Entrées tirées d'une collection:

○ ○ ○ ○ ○ ○ ○

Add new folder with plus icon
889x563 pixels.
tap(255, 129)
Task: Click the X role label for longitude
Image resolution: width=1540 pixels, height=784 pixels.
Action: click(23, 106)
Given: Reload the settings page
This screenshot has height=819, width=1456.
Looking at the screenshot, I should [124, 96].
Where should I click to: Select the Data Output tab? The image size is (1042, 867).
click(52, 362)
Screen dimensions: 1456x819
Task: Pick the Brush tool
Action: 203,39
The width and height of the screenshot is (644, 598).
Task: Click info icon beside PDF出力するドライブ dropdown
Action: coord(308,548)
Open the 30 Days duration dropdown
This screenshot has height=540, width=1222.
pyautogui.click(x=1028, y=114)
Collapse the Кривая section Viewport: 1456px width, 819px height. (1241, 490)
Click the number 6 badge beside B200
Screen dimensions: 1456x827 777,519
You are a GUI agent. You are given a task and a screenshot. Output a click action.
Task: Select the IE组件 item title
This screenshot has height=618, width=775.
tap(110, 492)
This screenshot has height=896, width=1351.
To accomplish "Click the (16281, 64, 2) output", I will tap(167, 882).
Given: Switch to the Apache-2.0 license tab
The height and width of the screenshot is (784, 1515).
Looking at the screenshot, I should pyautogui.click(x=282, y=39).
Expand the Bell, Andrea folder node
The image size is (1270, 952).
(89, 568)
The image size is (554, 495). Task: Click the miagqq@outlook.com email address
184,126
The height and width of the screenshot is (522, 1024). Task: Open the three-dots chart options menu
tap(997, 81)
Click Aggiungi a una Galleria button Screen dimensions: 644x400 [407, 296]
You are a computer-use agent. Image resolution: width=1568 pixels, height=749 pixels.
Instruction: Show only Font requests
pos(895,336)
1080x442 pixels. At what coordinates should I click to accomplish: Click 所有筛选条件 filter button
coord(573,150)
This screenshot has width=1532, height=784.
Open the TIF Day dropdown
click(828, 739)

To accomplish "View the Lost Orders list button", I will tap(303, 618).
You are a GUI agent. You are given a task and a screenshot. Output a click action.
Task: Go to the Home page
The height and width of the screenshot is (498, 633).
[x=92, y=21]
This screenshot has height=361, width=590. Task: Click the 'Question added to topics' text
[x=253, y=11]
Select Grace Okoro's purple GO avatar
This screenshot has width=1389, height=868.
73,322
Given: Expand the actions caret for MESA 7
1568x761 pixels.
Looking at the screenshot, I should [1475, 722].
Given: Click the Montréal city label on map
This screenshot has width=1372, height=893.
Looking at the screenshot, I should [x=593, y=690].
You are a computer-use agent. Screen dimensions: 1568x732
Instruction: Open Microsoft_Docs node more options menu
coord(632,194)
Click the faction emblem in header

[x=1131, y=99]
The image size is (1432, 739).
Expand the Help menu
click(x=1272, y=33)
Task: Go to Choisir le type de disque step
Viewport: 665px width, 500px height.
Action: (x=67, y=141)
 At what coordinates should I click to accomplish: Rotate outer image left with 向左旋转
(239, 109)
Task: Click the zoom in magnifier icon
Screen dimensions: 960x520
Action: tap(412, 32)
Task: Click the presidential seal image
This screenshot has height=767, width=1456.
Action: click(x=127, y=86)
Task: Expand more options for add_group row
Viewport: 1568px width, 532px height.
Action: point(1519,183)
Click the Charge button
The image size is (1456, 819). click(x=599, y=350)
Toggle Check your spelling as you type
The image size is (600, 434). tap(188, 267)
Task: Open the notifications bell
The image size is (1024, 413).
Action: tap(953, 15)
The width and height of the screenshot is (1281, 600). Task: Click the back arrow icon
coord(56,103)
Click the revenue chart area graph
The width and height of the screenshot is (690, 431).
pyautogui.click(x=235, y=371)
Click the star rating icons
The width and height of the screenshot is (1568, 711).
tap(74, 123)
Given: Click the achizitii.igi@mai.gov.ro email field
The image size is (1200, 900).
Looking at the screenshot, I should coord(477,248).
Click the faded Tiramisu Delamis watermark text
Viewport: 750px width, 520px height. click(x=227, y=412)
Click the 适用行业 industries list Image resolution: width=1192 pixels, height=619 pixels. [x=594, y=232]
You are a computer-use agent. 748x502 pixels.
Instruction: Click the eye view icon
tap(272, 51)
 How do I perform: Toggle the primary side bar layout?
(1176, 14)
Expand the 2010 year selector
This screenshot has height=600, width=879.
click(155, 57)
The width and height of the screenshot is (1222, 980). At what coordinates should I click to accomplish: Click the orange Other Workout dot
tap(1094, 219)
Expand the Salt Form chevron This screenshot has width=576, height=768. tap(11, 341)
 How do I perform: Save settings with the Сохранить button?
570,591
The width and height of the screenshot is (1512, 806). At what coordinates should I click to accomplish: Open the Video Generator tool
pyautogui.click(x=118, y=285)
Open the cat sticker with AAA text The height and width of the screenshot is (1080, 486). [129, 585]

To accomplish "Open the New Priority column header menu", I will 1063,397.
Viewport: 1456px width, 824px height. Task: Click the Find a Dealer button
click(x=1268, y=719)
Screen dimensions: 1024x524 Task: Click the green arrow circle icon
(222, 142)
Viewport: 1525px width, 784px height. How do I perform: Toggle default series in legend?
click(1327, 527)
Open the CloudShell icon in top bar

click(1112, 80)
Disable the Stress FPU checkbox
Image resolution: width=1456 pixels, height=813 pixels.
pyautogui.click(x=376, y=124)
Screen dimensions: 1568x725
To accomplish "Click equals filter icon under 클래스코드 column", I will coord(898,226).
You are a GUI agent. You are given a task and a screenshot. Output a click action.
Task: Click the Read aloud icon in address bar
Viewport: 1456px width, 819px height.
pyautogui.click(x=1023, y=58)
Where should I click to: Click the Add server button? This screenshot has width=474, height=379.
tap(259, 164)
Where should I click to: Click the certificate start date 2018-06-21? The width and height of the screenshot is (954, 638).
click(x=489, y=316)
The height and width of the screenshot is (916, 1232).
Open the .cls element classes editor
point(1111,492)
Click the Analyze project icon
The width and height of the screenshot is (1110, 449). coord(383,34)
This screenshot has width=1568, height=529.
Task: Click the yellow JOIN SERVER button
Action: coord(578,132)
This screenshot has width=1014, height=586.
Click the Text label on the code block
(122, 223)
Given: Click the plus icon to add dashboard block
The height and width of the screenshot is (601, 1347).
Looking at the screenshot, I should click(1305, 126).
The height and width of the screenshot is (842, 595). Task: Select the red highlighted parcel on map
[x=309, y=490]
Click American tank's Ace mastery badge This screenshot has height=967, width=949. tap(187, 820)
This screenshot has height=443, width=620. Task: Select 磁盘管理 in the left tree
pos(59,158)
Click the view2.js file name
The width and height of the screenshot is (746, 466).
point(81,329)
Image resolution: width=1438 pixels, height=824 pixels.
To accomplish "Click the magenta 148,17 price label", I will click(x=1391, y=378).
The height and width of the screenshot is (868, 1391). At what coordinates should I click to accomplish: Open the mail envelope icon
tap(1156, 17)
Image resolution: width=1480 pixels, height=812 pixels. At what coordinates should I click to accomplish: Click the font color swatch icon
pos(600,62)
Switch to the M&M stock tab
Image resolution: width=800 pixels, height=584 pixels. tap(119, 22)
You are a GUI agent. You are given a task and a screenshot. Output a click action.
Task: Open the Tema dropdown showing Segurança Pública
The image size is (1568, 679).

○ ○ ○ ○ ○ ○ ○

- [Consignes de l'exercice]
Mettez sous forme de liste numérotée les lignes situées entre celle qui contient « At what coordinates should I click to accomplish: Rotate » et celle qui contient « Click the 适用行业 », ces deux lignes comprises, sans les lignes vides.

- [Résultat de la tâche]
1.  At what coordinates should I click to accomplish: Rotate outer image left with 向左旋转
2. (239, 109)
3. Task: Click the zoom in magnifier icon
4. Screen dimensions: 960x520
5. Action: tap(412, 32)
6. Task: Click the presidential seal image
7. This screenshot has height=767, width=1456.
8. Action: click(x=127, y=86)
9. Task: Expand more options for add_group row
10. Viewport: 1568px width, 532px height.
11. Action: point(1519,183)
12. Click the Charge button
13. The image size is (1456, 819). click(x=599, y=350)
14. Toggle Check your spelling as you type
15. The image size is (600, 434). tap(188, 267)
16. Task: Open the notifications bell
17. The image size is (1024, 413).
18. Action: tap(953, 15)
19. The width and height of the screenshot is (1281, 600). Task: Click the back arrow icon
20. coord(56,103)
21. Click the revenue chart area graph
22. The width and height of the screenshot is (690, 431).
23. pyautogui.click(x=235, y=371)
24. Click the star rating icons
25. The width and height of the screenshot is (1568, 711).
26. tap(74, 123)
27. Given: Click the achizitii.igi@mai.gov.ro email field
28. The image size is (1200, 900).
29. Looking at the screenshot, I should coord(477,248).
30. Click the faded Tiramisu Delamis watermark text
31. Viewport: 750px width, 520px height. click(x=227, y=412)
32. Click the 适用行业 industries list Image resolution: width=1192 pixels, height=619 pixels. [x=594, y=232]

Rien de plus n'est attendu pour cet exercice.